**Texte à lire**
....................

Je vous remercie bien tendrement mon cher amy de tant de bons passeports que vous avez donnez à cette philosophie de Neuton.
Vous êtes acoutumé à faire valoir plus d'une vérité venue d'Angleterre. Mr Cousin vous donnera tant d'exemplaires que vous voudrez. Voulez vous vous charger d'un pour mr Palu, d'un pour Mr de Chauvelin, intendant d'Amiens? ou voulez vous que je m'en charge?

Je suis bien étonné que cette lettre imprimée contre mes éléments soit du père Renaud. Elle n'est pas digne d'un écolier. Je crois que j'y réponds de façon à forcer l'auteur à être fâché contre luy même, et non contre moy.

Nous avons icy un fermier général qui me paroît avoir la passion des belles lettres. C'est le jeune Helvetius qui sera digne du temple de Cirey s'il continue. Voyla Minerve réconciliée avec Plutus. Mr de la Popliniere avoit déjà commencé cette grande négociation. Je doute qu'on y réussisse mieux que luy.

....................

**À faire**
[a] Répondez d'après la lettre :
(i) Qui fournira autant d'exemplaires qu'on voudra ?
(ii) À qui est attribuée la lettre imprimée contre les éléments ?
(iii) Quelle charge occupe le jeune Helvetius ?
[b] Recopiez à l'identique le passage de la lettre qui débute aux mots « Vous êtes acoutumé » et se termine après « mieux que luy. ».
[c] Poursuivez la lettre à la suite de sa dernière phrase.

**Données fournies**
....................

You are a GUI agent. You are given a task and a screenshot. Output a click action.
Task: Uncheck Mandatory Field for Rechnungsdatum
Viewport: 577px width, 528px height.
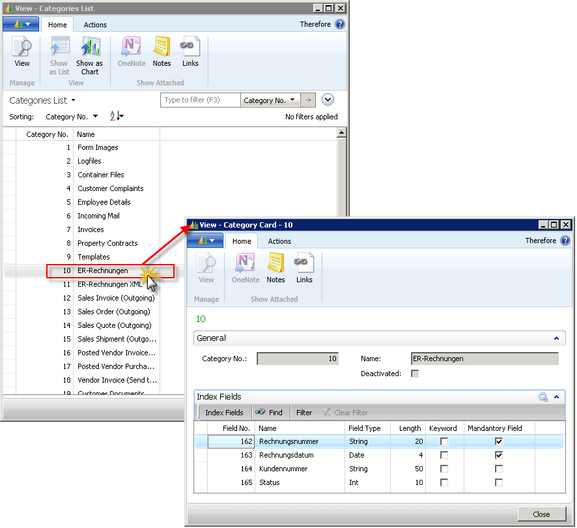[x=499, y=456]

....................

**Corrigé**
[a]
(i) Mr Cousin.
(ii) Au père Renaud.
(iii) Celle de fermier général.

[b]
Vous êtes acoutumé à faire valoir plus d'une vérité venue d'Angleterre. Mr Cousin vous donnera tant d'exemplaires que vous voudrez. Voulez vous vous charger d'un pour mr Palu, d'un pour Mr de Chauvelin, intendant d'Amiens? ou voulez vous que je m'en charge?

Je suis bien étonné que cette lettre imprimée contre mes éléments soit du père Renaud. Elle n'est pas digne d'un écolier. Je crois que j'y réponds de façon à forcer l'auteur à être fâché contre luy même, et non contre moy.

Nous avons icy un fermier général qui me paroît avoir la passion des belles lettres. C'est le jeune Helvetius qui sera digne du temple de Cirey s'il continue. Voyla Minerve réconciliée avec Plutus. Mr de la Popliniere avoit déjà commencé cette grande négociation. Je doute qu'on y réussisse mieux que luy.

[c]
Ce qui me fait le plus de plaisir dans la copie de la lettre trop flateuse pour moy que vous a écrit notre prince, c'est qu'il vous parle avec confiance. Plus il vous connaîtra et plus son cœur s'ouvrira pour vous. Aparemment que cette lettre où il prend mon party avec tant de bonté est en réponse à la satire injurieuse et absurde du père Renaud et à d'autres ouvrages contre moy que vous luy avez envoyés. Si je ne craignois d'oposer trop d'amour propre à ces injures, je vous dirois de luy envoyer les témoignages honorables, aussi bien que ceux qui peuvent me décrier. Je pourois faire voir que je ne suis ny si hai, ny si méprisé qu'on le fait acroire à ce prince dont le goust et les bontez s'affermissent par ces infâmes injures. Je vous montrerois entre autres choses, cette ode qu'un magistrat de baucoup d'esprit vient de m'envoyer. (Je ne sçai plus où je l'ay mise). Mais je crois que cela convient mieux pour remplir une feuille du pour et contre, ou pour le mercure, que pour un prince à qui il ne faut que des choses véritablement bonnes.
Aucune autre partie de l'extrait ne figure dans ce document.